---- EXERCISE DATA
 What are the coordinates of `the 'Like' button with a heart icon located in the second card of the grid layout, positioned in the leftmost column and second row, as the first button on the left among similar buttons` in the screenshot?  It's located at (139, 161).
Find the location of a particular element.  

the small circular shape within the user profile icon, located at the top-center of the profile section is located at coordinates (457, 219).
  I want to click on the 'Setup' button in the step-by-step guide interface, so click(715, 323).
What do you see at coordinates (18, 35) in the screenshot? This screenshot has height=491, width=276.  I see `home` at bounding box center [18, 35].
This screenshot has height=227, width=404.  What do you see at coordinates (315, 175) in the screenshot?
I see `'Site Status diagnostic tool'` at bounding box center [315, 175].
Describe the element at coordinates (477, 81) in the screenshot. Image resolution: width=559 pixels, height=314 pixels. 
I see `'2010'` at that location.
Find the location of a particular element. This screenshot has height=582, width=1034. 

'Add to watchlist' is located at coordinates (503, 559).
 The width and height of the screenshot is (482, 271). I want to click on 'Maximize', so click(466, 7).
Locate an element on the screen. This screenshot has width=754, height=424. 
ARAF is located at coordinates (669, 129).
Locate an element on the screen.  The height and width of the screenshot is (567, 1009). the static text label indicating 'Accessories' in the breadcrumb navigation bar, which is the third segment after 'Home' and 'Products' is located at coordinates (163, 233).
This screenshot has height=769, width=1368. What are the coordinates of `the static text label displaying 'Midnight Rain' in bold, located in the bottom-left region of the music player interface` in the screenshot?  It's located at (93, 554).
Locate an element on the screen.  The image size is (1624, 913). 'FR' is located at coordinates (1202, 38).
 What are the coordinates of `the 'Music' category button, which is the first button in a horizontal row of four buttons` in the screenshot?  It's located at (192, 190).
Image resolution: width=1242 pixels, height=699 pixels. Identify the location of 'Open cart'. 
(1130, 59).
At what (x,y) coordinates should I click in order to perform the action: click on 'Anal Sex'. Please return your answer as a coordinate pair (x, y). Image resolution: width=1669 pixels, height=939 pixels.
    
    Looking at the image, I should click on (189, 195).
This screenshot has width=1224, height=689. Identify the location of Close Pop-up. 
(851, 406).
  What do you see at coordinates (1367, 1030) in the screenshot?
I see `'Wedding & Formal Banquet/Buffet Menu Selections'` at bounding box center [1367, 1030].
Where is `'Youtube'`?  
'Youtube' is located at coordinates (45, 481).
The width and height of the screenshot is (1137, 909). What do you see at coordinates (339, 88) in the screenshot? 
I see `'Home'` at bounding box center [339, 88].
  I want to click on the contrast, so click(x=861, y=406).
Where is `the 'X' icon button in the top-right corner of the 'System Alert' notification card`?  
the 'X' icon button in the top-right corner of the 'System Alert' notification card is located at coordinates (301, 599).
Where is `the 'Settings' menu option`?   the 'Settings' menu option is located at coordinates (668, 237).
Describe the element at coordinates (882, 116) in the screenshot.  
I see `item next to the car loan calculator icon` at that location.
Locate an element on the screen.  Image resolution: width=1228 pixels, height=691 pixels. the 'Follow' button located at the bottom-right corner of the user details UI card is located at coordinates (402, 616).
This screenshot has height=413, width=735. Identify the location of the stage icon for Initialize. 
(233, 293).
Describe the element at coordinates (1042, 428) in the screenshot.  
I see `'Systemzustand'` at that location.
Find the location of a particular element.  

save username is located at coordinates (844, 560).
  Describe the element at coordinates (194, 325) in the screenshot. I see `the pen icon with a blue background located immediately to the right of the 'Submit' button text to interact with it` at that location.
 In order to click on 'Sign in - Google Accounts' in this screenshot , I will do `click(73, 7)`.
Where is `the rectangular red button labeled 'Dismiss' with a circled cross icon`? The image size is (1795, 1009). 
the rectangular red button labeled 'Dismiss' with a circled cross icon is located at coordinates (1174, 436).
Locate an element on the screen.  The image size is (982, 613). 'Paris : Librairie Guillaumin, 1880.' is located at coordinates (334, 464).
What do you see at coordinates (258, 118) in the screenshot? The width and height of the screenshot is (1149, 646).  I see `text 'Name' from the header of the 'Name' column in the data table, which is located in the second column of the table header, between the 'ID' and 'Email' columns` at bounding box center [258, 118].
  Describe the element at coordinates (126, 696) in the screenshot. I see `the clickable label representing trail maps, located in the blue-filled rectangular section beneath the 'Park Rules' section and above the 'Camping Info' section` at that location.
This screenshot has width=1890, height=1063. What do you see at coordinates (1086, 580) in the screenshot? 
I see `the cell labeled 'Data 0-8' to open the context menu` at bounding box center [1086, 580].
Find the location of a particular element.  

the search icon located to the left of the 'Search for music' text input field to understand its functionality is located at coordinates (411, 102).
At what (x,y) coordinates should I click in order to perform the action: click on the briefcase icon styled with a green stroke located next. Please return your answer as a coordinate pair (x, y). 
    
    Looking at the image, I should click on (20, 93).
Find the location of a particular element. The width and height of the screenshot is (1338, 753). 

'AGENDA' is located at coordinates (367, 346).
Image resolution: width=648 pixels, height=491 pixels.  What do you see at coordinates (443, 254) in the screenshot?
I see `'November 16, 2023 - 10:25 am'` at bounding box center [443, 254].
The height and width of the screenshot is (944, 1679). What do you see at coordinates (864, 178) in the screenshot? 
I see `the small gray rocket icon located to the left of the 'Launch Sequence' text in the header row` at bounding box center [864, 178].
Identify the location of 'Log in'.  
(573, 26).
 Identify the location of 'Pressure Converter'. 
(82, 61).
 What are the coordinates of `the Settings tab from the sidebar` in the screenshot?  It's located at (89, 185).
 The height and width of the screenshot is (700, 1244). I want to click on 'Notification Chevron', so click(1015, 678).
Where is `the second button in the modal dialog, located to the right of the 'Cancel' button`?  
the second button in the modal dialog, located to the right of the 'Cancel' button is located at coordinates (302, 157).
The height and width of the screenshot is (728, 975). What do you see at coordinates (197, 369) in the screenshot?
--------
DO THIS:
Swap every instance of "Identify the location of" in the rows above for "Find the position of", and give all the rows again with nothing else changed.

RESPONSE TO THIS TASK:
 What are the coordinates of `the 'Like' button with a heart icon located in the second card of the grid layout, positioned in the leftmost column and second row, as the first button on the left among similar buttons` in the screenshot?  It's located at (139, 161).
Find the location of a particular element.  

the small circular shape within the user profile icon, located at the top-center of the profile section is located at coordinates (457, 219).
  I want to click on the 'Setup' button in the step-by-step guide interface, so click(715, 323).
What do you see at coordinates (18, 35) in the screenshot? This screenshot has height=491, width=276.  I see `home` at bounding box center [18, 35].
This screenshot has height=227, width=404.  What do you see at coordinates (315, 175) in the screenshot?
I see `'Site Status diagnostic tool'` at bounding box center [315, 175].
Describe the element at coordinates (477, 81) in the screenshot. Image resolution: width=559 pixels, height=314 pixels. 
I see `'2010'` at that location.
Find the location of a particular element. This screenshot has height=582, width=1034. 

'Add to watchlist' is located at coordinates (503, 559).
 The width and height of the screenshot is (482, 271). I want to click on 'Maximize', so click(466, 7).
Locate an element on the screen. This screenshot has width=754, height=424. 
ARAF is located at coordinates (669, 129).
Locate an element on the screen.  The height and width of the screenshot is (567, 1009). the static text label indicating 'Accessories' in the breadcrumb navigation bar, which is the third segment after 'Home' and 'Products' is located at coordinates (163, 233).
This screenshot has height=769, width=1368. What are the coordinates of `the static text label displaying 'Midnight Rain' in bold, located in the bottom-left region of the music player interface` in the screenshot?  It's located at (93, 554).
Locate an element on the screen.  The image size is (1624, 913). 'FR' is located at coordinates (1202, 38).
 What are the coordinates of `the 'Music' category button, which is the first button in a horizontal row of four buttons` in the screenshot?  It's located at (192, 190).
Image resolution: width=1242 pixels, height=699 pixels. Find the position of 'Open cart'. 
(1130, 59).
At what (x,y) coordinates should I click in order to perform the action: click on 'Anal Sex'. Please return your answer as a coordinate pair (x, y). Image resolution: width=1669 pixels, height=939 pixels.
    
    Looking at the image, I should click on (189, 195).
This screenshot has width=1224, height=689. Find the position of Close Pop-up. 
(851, 406).
  What do you see at coordinates (1367, 1030) in the screenshot?
I see `'Wedding & Formal Banquet/Buffet Menu Selections'` at bounding box center [1367, 1030].
Where is `'Youtube'`?  
'Youtube' is located at coordinates (45, 481).
The width and height of the screenshot is (1137, 909). What do you see at coordinates (339, 88) in the screenshot? 
I see `'Home'` at bounding box center [339, 88].
  I want to click on the contrast, so click(x=861, y=406).
Where is `the 'X' icon button in the top-right corner of the 'System Alert' notification card`?  
the 'X' icon button in the top-right corner of the 'System Alert' notification card is located at coordinates (301, 599).
Where is `the 'Settings' menu option`?   the 'Settings' menu option is located at coordinates (668, 237).
Describe the element at coordinates (882, 116) in the screenshot.  
I see `item next to the car loan calculator icon` at that location.
Locate an element on the screen.  Image resolution: width=1228 pixels, height=691 pixels. the 'Follow' button located at the bottom-right corner of the user details UI card is located at coordinates (402, 616).
This screenshot has height=413, width=735. Find the position of the stage icon for Initialize. 
(233, 293).
Describe the element at coordinates (1042, 428) in the screenshot.  
I see `'Systemzustand'` at that location.
Find the location of a particular element.  

save username is located at coordinates (844, 560).
  Describe the element at coordinates (194, 325) in the screenshot. I see `the pen icon with a blue background located immediately to the right of the 'Submit' button text to interact with it` at that location.
 In order to click on 'Sign in - Google Accounts' in this screenshot , I will do `click(73, 7)`.
Where is `the rectangular red button labeled 'Dismiss' with a circled cross icon`? The image size is (1795, 1009). 
the rectangular red button labeled 'Dismiss' with a circled cross icon is located at coordinates (1174, 436).
Locate an element on the screen.  The image size is (982, 613). 'Paris : Librairie Guillaumin, 1880.' is located at coordinates (334, 464).
What do you see at coordinates (258, 118) in the screenshot? The width and height of the screenshot is (1149, 646).  I see `text 'Name' from the header of the 'Name' column in the data table, which is located in the second column of the table header, between the 'ID' and 'Email' columns` at bounding box center [258, 118].
  Describe the element at coordinates (126, 696) in the screenshot. I see `the clickable label representing trail maps, located in the blue-filled rectangular section beneath the 'Park Rules' section and above the 'Camping Info' section` at that location.
This screenshot has width=1890, height=1063. What do you see at coordinates (1086, 580) in the screenshot? 
I see `the cell labeled 'Data 0-8' to open the context menu` at bounding box center [1086, 580].
Find the location of a particular element.  

the search icon located to the left of the 'Search for music' text input field to understand its functionality is located at coordinates (411, 102).
At what (x,y) coordinates should I click in order to perform the action: click on the briefcase icon styled with a green stroke located next. Please return your answer as a coordinate pair (x, y). 
    
    Looking at the image, I should click on (20, 93).
Find the location of a particular element. The width and height of the screenshot is (1338, 753). 

'AGENDA' is located at coordinates (367, 346).
Image resolution: width=648 pixels, height=491 pixels.  What do you see at coordinates (443, 254) in the screenshot?
I see `'November 16, 2023 - 10:25 am'` at bounding box center [443, 254].
The height and width of the screenshot is (944, 1679). What do you see at coordinates (864, 178) in the screenshot? 
I see `the small gray rocket icon located to the left of the 'Launch Sequence' text in the header row` at bounding box center [864, 178].
Find the position of 'Log in'.  
(573, 26).
 Find the position of 'Pressure Converter'. 
(82, 61).
 What are the coordinates of `the Settings tab from the sidebar` in the screenshot?  It's located at (89, 185).
 The height and width of the screenshot is (700, 1244). I want to click on 'Notification Chevron', so click(1015, 678).
Where is `the second button in the modal dialog, located to the right of the 'Cancel' button`?  
the second button in the modal dialog, located to the right of the 'Cancel' button is located at coordinates (302, 157).
The height and width of the screenshot is (728, 975). What do you see at coordinates (197, 369) in the screenshot?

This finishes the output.